Quanto um fanático inglês gastaria no Brasileirão?

Eu conheço o Tim Stillman há alguns anos, desde que tive a oportunidade de entrevistá-lo para a Arsenal Brasil. Na época, ele já era um colunista famoso dentro da blogosfera do clube e, desde então, foi até chamado pela revista FourFourTwo para ser guia de um dia de jogo perfeito.



Além de escrever sobre o clube, ele não perde um jogo do masculino nas ilhas britânicas há mais de 15 anos e ainda vai a todos os do feminino que consegue - ele realmente sangra em vermelho e branco. Contudo, Tim tem uma esposa brasileira, a Déborah, e acabou abrindo um espacinho nesse coração para o Atlético Mineiro, o time dela.


De tanto admirar a sua incrível resiliência, passando horas em trens e ônibus para cima e para baixo do Reino Unido, resolvi lançar a seguinte pergunta: Quanto custaria para ele fazer o mesmo no Brasil, tirando um ano sabático de toda essa confusão que está o Arsenal?


As premissas da brincadeira são simples: 17 jogos fora do estado de Minas. Todos no Rio, Santos, São Paulo e Campinas serão viagens de ônibus e as restantes, de avião. Jogos de meio de semana geram automaticamente uma diária de hotel, se for viagem de avião.


Gastos com ônibus - R$ 1.714 (jogos contra os quatro do Rio, Ponte Preta, Santos e os três da capital paulista)


Gastos com avião - R$ 5.430 - Destaque para o voo para Chapecó, o mais caro de todos, custando 710 reais.


Gastos de hotel - R$ 400 - Curisosamente, o Atlético tem poucos jogos previstos para o meio de semana nesses campos mais longe dele. Deve ser algo planejado pela tabela da CBF, imagino, já que foram apenas 3 datas.


A brincadeira de rodar o país inteiro, sem contar com as oportunidades de turismo, custaria ao todo R$ 7.544 reais, numa estimativa grosseira. E nem consegui analisar os preços de ingressos, já que essas informações não são tão fáceis de acessar.


Enquanto isso, no Reino Unido, o preço é tabelado e todo jogo do Arsenal custa £26. Além do mais, as viagens de trem são bem baratas quando se consegue comprar com antecedência, algo que vem sendo dificultado pelas emissoras, que mudam horários em cima da hora. Mesmo assim, o custo para ir a cada um dos jogos não ultrapassa as £ 1.000, menos da metade do que se gastaria para a mesma aventura por aqui.

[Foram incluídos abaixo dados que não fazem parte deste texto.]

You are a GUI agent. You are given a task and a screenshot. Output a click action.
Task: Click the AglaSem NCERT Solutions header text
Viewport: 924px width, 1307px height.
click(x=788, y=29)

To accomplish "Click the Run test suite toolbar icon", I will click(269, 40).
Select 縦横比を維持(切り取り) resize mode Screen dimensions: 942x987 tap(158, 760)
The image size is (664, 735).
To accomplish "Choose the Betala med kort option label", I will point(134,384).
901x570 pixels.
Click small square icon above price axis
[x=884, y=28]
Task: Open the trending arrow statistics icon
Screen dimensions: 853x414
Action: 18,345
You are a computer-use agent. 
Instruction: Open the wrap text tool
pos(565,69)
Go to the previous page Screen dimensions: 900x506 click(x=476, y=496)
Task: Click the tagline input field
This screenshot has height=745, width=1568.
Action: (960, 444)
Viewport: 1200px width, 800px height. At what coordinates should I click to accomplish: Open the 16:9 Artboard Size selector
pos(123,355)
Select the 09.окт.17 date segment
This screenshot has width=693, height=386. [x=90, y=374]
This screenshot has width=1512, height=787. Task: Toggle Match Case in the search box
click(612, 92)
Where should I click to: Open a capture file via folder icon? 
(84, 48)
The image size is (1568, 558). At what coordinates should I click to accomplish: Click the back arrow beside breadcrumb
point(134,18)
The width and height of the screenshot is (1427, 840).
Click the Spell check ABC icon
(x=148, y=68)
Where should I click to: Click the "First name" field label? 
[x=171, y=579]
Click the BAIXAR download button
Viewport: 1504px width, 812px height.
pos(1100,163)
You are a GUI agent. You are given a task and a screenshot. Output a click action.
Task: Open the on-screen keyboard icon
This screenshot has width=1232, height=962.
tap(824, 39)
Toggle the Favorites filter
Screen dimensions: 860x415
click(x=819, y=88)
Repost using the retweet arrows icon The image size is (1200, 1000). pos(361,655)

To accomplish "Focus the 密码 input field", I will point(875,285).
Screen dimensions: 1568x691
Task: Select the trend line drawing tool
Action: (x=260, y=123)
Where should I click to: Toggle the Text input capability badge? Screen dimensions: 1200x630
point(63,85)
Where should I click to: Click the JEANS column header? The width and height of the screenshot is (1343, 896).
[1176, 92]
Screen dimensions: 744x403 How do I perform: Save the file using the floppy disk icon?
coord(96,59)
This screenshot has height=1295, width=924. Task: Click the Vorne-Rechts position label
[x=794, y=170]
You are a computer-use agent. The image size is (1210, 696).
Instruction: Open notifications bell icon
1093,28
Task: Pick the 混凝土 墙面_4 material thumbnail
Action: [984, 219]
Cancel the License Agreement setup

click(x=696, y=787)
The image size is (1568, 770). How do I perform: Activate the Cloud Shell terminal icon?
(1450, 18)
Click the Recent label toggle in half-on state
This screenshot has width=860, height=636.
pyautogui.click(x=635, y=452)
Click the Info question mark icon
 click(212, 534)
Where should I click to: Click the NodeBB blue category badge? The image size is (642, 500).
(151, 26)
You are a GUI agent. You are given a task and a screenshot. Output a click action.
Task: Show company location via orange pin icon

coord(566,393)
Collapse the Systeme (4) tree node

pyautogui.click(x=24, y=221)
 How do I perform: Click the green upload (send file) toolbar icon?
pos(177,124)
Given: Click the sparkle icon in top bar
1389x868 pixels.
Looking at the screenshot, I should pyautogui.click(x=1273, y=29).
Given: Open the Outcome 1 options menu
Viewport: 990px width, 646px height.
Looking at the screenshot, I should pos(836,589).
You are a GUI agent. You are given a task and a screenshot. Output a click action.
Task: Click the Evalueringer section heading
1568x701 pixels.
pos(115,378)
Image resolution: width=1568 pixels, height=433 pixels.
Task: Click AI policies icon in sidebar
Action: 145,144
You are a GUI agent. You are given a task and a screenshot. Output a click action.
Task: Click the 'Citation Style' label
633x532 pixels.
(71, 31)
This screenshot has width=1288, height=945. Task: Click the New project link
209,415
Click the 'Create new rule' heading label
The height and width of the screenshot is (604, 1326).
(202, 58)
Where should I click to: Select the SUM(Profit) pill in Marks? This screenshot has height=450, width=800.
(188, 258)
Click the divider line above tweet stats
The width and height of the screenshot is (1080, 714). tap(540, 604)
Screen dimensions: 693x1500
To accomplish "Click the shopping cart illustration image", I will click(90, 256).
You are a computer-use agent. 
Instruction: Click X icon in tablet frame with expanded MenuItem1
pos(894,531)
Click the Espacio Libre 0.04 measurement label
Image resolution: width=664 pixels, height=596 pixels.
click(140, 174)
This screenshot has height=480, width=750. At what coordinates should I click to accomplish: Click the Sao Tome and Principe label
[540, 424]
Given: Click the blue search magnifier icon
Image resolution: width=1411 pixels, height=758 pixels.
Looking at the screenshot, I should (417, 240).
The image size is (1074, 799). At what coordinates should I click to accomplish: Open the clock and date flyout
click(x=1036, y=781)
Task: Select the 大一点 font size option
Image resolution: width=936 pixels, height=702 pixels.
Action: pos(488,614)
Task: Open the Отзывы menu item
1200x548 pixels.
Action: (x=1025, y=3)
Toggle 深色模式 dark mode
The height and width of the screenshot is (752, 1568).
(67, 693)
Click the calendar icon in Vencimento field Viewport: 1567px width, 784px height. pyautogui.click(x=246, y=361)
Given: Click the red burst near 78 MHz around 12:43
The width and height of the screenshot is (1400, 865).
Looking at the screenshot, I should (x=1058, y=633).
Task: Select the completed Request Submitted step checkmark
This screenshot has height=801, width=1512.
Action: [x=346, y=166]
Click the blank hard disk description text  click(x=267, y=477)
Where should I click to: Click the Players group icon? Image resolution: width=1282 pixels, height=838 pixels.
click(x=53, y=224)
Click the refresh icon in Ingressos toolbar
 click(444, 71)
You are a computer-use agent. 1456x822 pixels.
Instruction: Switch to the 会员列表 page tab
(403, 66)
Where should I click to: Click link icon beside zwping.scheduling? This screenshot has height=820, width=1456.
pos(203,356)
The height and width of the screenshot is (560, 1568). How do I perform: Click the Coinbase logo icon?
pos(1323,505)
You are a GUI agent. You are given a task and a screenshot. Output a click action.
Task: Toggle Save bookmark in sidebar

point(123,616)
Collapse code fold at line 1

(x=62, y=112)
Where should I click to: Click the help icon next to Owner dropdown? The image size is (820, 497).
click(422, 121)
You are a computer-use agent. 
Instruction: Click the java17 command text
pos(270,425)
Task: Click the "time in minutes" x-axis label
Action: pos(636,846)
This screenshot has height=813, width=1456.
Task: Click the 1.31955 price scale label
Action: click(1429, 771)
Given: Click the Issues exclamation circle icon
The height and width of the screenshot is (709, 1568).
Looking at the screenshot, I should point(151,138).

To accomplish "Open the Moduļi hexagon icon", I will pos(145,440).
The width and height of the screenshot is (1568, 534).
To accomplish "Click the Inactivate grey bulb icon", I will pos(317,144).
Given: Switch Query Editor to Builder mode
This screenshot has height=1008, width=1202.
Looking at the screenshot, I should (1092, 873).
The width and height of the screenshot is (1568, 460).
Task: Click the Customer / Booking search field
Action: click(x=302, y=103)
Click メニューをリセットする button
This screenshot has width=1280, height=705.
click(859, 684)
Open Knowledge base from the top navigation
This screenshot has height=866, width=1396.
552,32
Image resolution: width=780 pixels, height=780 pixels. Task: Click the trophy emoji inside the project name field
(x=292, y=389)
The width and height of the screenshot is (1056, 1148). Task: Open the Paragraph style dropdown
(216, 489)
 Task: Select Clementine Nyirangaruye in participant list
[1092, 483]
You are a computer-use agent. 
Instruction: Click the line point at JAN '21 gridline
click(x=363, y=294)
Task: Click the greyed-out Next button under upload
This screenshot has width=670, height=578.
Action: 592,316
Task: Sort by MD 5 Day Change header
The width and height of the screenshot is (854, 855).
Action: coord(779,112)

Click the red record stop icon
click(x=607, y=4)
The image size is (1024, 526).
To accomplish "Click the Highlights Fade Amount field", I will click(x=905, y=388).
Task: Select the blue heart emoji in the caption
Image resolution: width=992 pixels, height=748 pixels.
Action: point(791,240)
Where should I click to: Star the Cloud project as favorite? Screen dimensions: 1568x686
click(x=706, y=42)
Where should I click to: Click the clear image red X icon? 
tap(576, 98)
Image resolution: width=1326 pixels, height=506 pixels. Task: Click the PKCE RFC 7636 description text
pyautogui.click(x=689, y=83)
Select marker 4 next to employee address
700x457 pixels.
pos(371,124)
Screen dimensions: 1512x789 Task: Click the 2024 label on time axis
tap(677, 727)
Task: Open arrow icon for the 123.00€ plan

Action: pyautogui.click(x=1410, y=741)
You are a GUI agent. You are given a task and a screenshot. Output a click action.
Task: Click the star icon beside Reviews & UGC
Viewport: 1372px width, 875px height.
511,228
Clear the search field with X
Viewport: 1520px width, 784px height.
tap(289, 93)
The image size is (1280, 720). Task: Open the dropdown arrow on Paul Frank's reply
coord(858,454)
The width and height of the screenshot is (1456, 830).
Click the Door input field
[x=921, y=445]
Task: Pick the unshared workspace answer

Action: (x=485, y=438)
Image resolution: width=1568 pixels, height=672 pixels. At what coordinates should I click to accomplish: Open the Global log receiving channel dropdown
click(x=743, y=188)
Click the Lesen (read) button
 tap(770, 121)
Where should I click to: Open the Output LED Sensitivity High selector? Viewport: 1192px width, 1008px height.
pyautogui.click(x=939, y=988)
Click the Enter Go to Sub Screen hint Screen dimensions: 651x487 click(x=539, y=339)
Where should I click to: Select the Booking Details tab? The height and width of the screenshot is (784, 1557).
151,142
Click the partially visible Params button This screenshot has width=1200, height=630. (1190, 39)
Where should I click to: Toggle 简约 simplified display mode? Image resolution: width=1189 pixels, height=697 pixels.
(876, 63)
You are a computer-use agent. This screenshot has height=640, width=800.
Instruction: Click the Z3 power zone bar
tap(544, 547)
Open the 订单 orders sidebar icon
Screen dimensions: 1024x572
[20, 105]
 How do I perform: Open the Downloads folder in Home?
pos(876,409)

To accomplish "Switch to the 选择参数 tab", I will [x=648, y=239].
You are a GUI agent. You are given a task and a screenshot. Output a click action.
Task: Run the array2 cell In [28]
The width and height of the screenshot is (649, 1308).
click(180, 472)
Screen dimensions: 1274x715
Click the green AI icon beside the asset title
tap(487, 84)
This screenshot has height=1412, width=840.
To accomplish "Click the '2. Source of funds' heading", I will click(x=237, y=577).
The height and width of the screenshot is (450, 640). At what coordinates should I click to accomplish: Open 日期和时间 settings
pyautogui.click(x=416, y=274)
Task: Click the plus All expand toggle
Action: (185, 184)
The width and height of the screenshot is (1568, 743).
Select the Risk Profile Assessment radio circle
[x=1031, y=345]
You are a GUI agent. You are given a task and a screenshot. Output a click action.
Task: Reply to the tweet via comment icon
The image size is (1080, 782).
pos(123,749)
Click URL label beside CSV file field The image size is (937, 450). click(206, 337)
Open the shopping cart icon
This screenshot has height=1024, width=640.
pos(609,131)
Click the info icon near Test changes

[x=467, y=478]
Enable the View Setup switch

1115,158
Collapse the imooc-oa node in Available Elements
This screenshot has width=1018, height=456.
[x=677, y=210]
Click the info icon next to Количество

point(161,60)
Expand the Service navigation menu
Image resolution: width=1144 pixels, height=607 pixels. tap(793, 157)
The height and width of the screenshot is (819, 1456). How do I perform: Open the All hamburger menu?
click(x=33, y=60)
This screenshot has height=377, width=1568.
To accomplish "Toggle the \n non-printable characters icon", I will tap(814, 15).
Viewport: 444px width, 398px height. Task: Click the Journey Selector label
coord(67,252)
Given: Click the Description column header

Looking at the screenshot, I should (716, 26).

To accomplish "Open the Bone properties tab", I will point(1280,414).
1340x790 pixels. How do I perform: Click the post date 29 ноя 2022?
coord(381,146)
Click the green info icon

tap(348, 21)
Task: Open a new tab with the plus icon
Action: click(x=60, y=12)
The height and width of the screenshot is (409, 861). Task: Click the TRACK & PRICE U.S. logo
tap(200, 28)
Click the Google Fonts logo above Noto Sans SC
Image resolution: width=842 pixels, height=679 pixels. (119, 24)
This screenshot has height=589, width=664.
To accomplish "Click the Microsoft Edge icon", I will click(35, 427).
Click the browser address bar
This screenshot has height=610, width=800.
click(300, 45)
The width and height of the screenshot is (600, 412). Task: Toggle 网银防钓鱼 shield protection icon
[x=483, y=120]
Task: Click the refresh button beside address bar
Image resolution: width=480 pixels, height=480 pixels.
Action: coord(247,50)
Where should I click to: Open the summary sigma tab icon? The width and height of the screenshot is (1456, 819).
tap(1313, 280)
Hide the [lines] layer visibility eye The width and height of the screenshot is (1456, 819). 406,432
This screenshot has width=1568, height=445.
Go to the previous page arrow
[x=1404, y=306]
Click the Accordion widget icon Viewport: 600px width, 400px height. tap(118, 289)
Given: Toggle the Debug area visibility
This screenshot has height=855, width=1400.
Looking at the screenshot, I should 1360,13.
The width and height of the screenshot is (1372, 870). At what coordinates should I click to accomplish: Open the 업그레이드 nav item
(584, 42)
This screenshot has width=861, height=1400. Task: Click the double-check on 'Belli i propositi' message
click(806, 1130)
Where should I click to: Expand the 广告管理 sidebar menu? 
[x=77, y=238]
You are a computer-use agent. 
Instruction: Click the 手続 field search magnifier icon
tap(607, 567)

Isso sem mencionar as distâncias. Com a óbvia exceção do clássico local, a viagem mais curta, que seria para o Rio de Janeiro, é 6 km mais longa que a maior distância por ele viajada nessa Premier League - 434 km até Sunderland.


Essa brincadeira tem motivo: levantar a discussão das torcidas visitantes no Brasil. É lógico que as distâncias europeias permitem mais frequência nesses espaços e elas são a grande graça em qualquer estádio. Desde aquela meia dúzia de doidos até quando conseguem encher a sua cota, eles precisam ser tratados com respeito pelo mandante.


Ser um fanático no Brasil é um desafio a qualquer conta corrente.